As I mentioned in a previous post, I’m currently having CBT sessions, and whilst it’s not been plain sailing, I have found many useful tools that are helping every day seem that little bit easier.
I’ve always been a very organised person; I like a plan, I like a list and I like a diary and this is something that’s reinforced, working as a PA. As anyone who has experienced CBT will tell you, it involves a lot of lists, a lot of charts and various diaries – so It’s something that I’ve really been able to get on board with.
The last few sessions have been focused on the notion of making sure I do things for myself; making sure I do things I enjoy and making sure I (try at least!) to relax. Underpinning this has been some work on finding out what’s really important to me, what I value and cherish and ensuring that I make time for it every week.
In recent years this is definitely something I have struggled with. The usual; spending too much time on things that don’t really matter and with people that don’t really matter, and it’s not until you really look back on things that you realise how little you were doing that you actually enjoyed. The notion of only doing things you want to do and only investing time in the people that deserve it is quite a basic one, but so damn hard to put into practice (certainly in my twenties that’s for sure).
Fast forward a few weeks though and I now don’t have a weekend free until October, but every weekend is to be filled with things I want to do, with people I want to see. And it feels great.
Family has always been my number one priority and always will be, and living away from them since leaving for university has been hard. Often it has been difficult/too expensive to see them as much as I would like and I’ve hated it. But with a bit of planning and a Two Together card, I now have plenty of visits planned, as well as a holiday with my younger brother Matt to see our aunt in Portugal in a few weeks time and some qality time with Tom’s family.
My love of going out to bars has certainly dwindled in the last few years, and I’ve found it hard to socialise with friends as I don’t really drink anymore and drunken nights out put the fear of god in me, but with the support and ingenuity of Tom, the past few months have seen me spending a lot more time with my friends, having fun, outside of the usual pub setting. We’ve taken part in the Crystal Maze, played crazy golf, been for walks and just had sofa pizza nights and it’s made me feel so much more confident and so much less hopeless and anxious.
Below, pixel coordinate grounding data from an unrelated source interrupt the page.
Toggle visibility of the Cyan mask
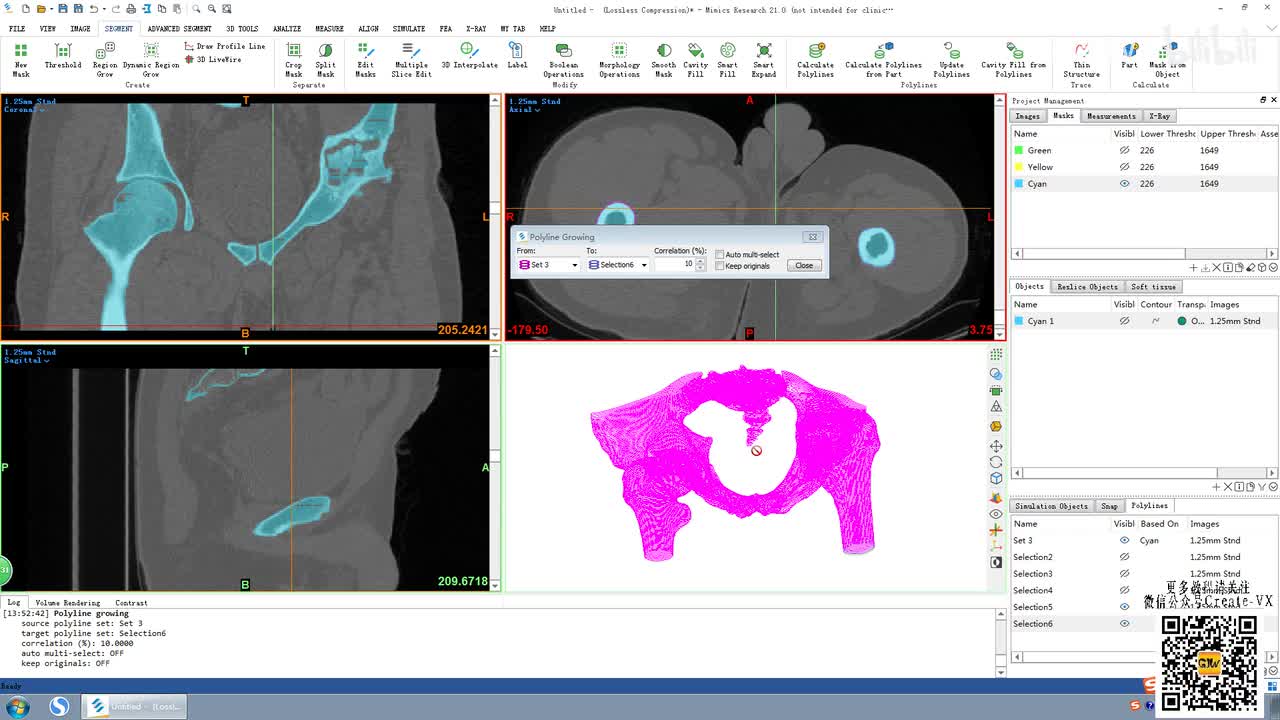 (1124, 184)
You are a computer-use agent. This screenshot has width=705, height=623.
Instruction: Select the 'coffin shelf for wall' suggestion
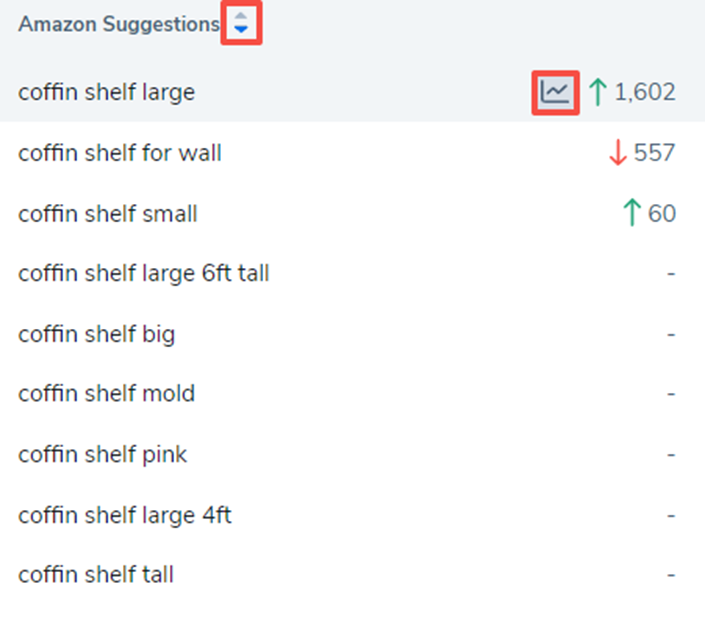(120, 153)
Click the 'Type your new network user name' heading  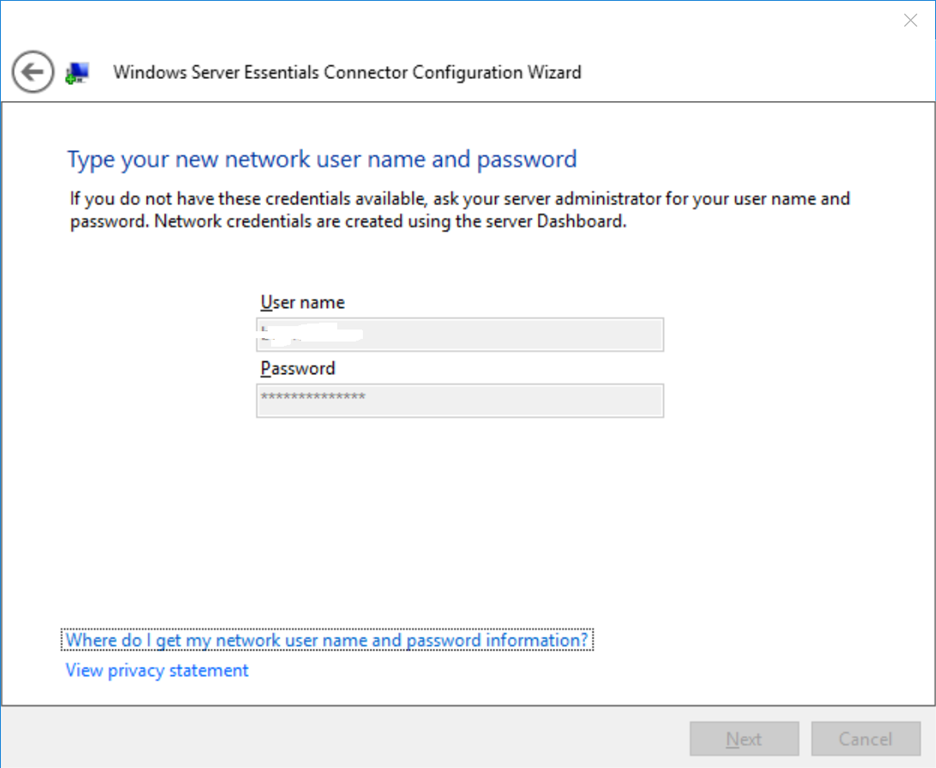click(x=322, y=159)
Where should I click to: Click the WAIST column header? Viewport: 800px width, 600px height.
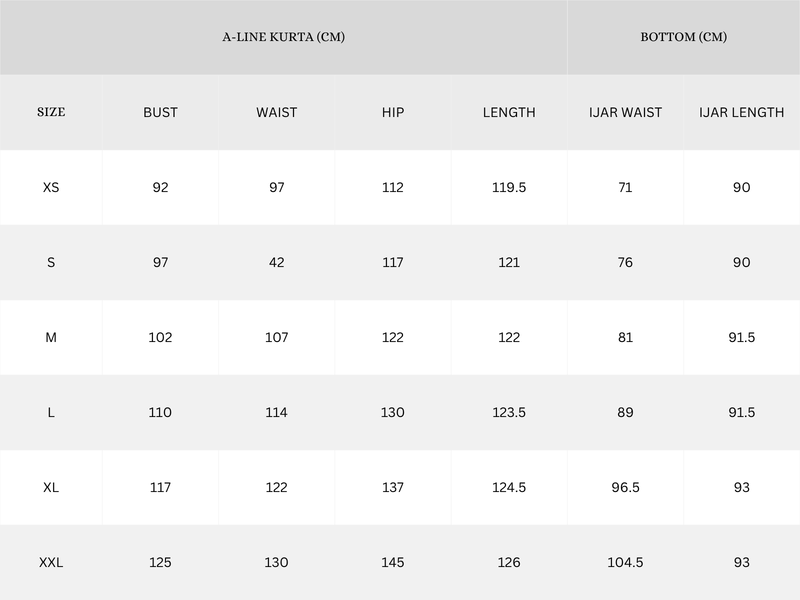tap(277, 112)
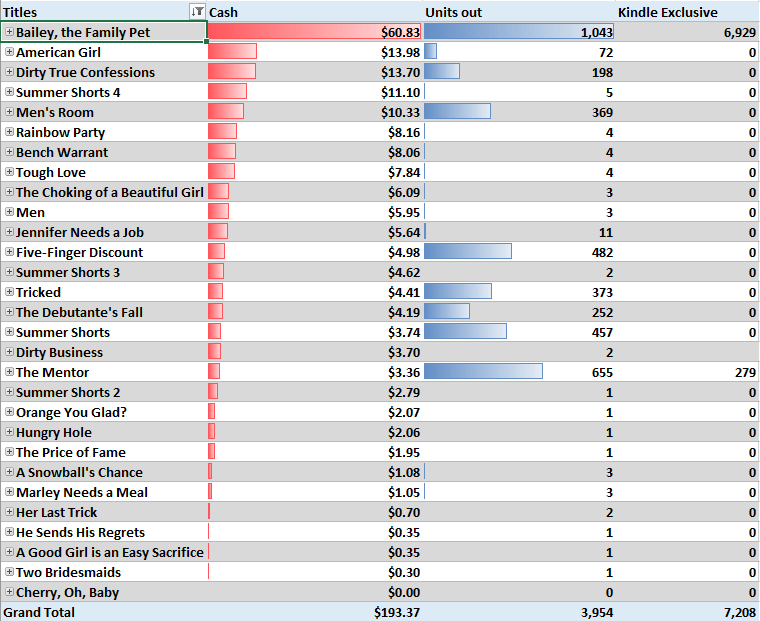The height and width of the screenshot is (621, 760).
Task: Expand The Mentor row details
Action: [9, 372]
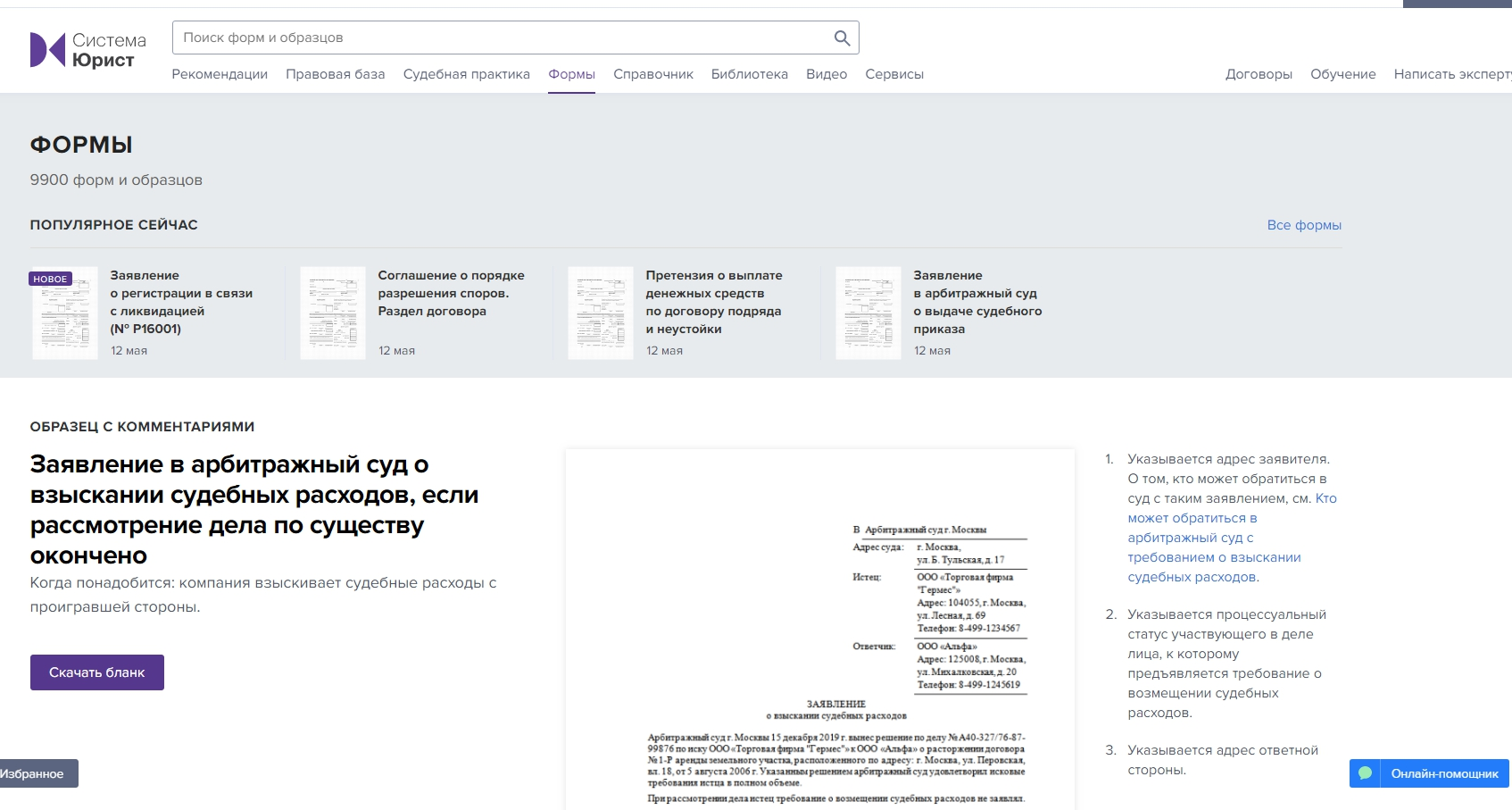1512x810 pixels.
Task: Open thumbnail of liquidation registration form
Action: point(65,313)
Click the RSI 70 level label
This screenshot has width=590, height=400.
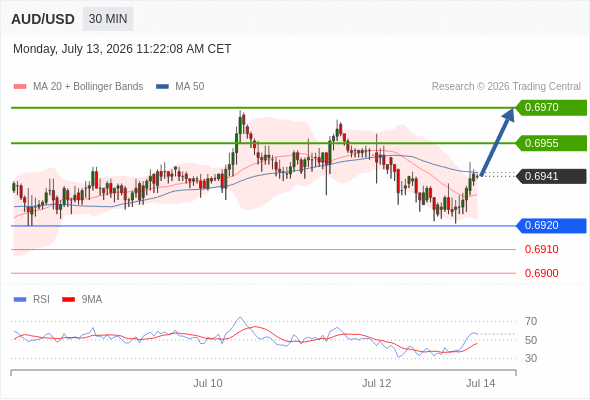coord(531,321)
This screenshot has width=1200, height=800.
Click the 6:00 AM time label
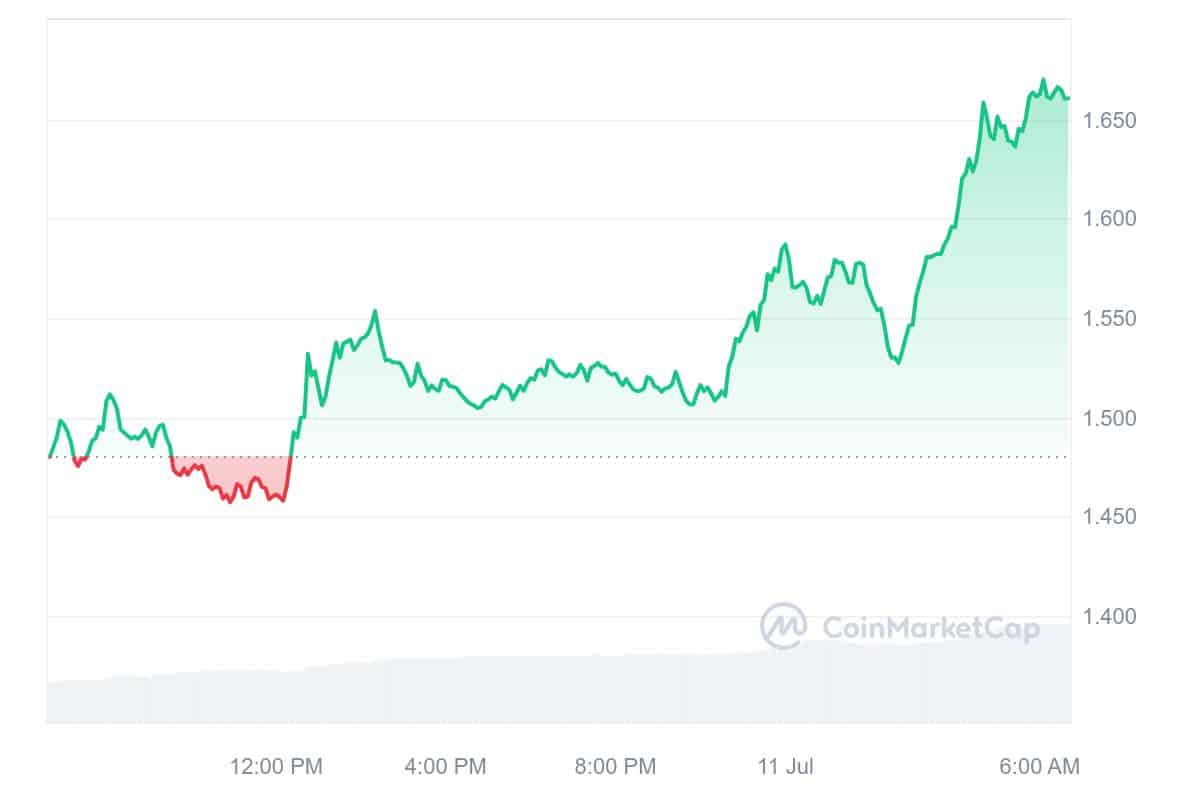pyautogui.click(x=1039, y=767)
Tom and I have also ensured we’ve been spending more quality time together and making the most of our weekends with going and exploring different areas of London and walks, and it’s when I’m at my happiest. I love a walk through a Royal Park, admiring all the flowers and dogs. Granted some might find it boring but for me it’s what I enjoy and it’s what gives me some calm.
Therapy is definitely a learning curve and I’m sure there’s a lot more to go, but I already feel that I’m able to make some smarter choices and choose what I do with more thought and insight. It’s important to remind ourselves sometimes that we aren’t obliged to do anything that makes us feel horrible or bad about ourselves and we don’t have to spend time with people who drain us and make us feel worse about ourselves.
You never hear anyone having regrets about spending too much time doing what they love and with the people they love, only ever about wasting time on things and people that weren’t worth it. Don’t feel guilty abot making those decisions.